EXTRACT TO READ —
┄┄┄┄┄┄┄┄┄┄

# adding diff lock to tractor



## greenfield (Dec 28, 2011)

does anyone know if its possible or practical to add a differential lock feature to a tractor that does not have one I am thinking of international 56 or 66 series but would be interested to know for other makes as well. grateful for any input


----------



## stack em up (Mar 7, 2013)

It can be done, but no practicality in it. Just buy something with it in will be much easier and cheaper in the long run.


----------



## slowzuki (Mar 8, 2011)

Spool is fairly easy locker is not. Do pull tractors run spools even?


----------



## Farmineer95 (Aug 11, 2014)

Likely have to change the carrier. Unless you have the parts or are in there already for other repairs its not really worth the effort. On deere thinking 20 series, would have to change carrier and swap ring gear to the one you would use. Also have to change one bearing quill where the oil is supplied through. Add the valve and linkage. Don't know if axles in internationals have to come off since they run bull gears. Axles need to come off on deere to pull carrier.


----------



## luke strawwalker (Jul 31, 2014)

I don't see how it could be done unless the parts could be robbed from an identical tractor that already has it...

I agree that it's probably easier to just find a tractor with a diff lock and snap it up...

If you've got a tractor with no diff lock and start spinning, gently apply the brake to the spinning wheel-- this diverts power to the non-spinning wheel (which obviously has traction since it's not spinning) and the application of power should force it to turn moving the tractor forward...

This is basically how "traction control" on a lot of modern automobiles work... it uses the antilock brake wheel sensors to detect the speed of each tire, and when the difference in speed exceeds a pre-programmed value (predetermined to allow certain differences in speed to account for different tire sizes or rolling resistance and/or differential action, which all results in one wheel turning faster than another). Once the computer detects one wheel is "spinning out" and turning much faster than the other, it can use the antilock braking system to apply the brake on the spinning wheel, forcing power to the opposite wheel on the other side of the differential... In effect, it's an electronic differential lock...

Later! OL J R


----------



## urednecku (Oct 18, 2010)

OL J R, I was fixin' to type the same thing, but probably not quite in as much detail. Good job!


----------



## Gearclash (Nov 25, 2010)

If you are dealing with traction issues, chains or MFD will do much more for you than a diff lock will.


----------



## greenfield (Dec 28, 2011)

thanks for all replies. I realize that front wheel assist would be better but cannot find one that is affordable for me . switching with brakes is sometimes helpful but often just not quite enough to get out of those icy spots whereas if both could be locked up progress could be made . thanks again


----------



## Redbaler (Jun 10, 2011)

Don't know your situation or what you have to drive through, but I find I'm better off with a bale on the back of the 4020 if I'm going to have one on the front in less than ideal driving conditions, here in Illinois that's about 6 months of the year. Fluid in the tires helps too. We hardly ever use the diff lock.


----------



## 8350HiTech (Jul 26, 2013)

If this is just for icy conditions, why not chains? Or maybe you already have chains...


----------



## rjmoses (Apr 4, 2010)

┄┄┄┄┄┄┄┄┄┄

OBJECTIVE A — According to the forum thread, why does gently applying the brake to a spinning wheel help a tractor without a diff lock move forward? Answer in one to three sentences.
The forum thread and the entries are unrelated to each other.

[Saved data entries]

┄┄┄┄┄┄┄┄┄┄

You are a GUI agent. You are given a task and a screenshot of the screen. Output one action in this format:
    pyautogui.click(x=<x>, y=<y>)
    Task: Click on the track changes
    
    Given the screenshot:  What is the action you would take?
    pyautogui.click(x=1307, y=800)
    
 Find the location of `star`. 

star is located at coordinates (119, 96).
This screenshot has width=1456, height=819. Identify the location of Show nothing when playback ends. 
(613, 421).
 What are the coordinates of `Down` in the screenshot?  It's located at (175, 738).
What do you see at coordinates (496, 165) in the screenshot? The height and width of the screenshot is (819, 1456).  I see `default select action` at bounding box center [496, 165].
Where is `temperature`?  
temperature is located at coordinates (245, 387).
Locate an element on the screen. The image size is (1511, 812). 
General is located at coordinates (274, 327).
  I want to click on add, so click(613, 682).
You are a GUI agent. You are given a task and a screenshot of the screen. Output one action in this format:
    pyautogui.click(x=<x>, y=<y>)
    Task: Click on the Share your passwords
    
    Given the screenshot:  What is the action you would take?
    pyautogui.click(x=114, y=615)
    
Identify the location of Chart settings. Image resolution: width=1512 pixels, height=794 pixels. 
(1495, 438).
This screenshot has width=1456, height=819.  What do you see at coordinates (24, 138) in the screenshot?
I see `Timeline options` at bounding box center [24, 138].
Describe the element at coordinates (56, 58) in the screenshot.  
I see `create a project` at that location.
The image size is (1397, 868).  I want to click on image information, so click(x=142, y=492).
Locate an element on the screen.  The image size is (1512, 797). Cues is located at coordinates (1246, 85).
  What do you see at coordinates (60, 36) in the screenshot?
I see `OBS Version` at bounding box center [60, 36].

┄┄┄┄┄┄┄┄┄┄

OBJECTIVE B — Please extract the saved data entries word for word, starting with the line that contains "This screenshot has width=1456, height=819. Identify" and going on through the line that contains "(1495, 438).".

TASK SOLUTION A — Braking the spinning wheel diverts power to the wheel that isn't spinning, which has traction because it isn't spinning. The power going to that wheel should then force it to turn and move the tractor forward.

TASK SOLUTION B —
This screenshot has width=1456, height=819. Identify the location of Show nothing when playback ends. 
(613, 421).
 What are the coordinates of `Down` in the screenshot?  It's located at (175, 738).
What do you see at coordinates (496, 165) in the screenshot? The height and width of the screenshot is (819, 1456).  I see `default select action` at bounding box center [496, 165].
Where is `temperature`?  
temperature is located at coordinates (245, 387).
Locate an element on the screen. The image size is (1511, 812). 
General is located at coordinates (274, 327).
  I want to click on add, so click(613, 682).
You are a GUI agent. You are given a task and a screenshot of the screen. Output one action in this format:
    pyautogui.click(x=<x>, y=<y>)
    Task: Click on the Share your passwords
    
    Given the screenshot:  What is the action you would take?
    pyautogui.click(x=114, y=615)
    
Identify the location of Chart settings. Image resolution: width=1512 pixels, height=794 pixels. 
(1495, 438).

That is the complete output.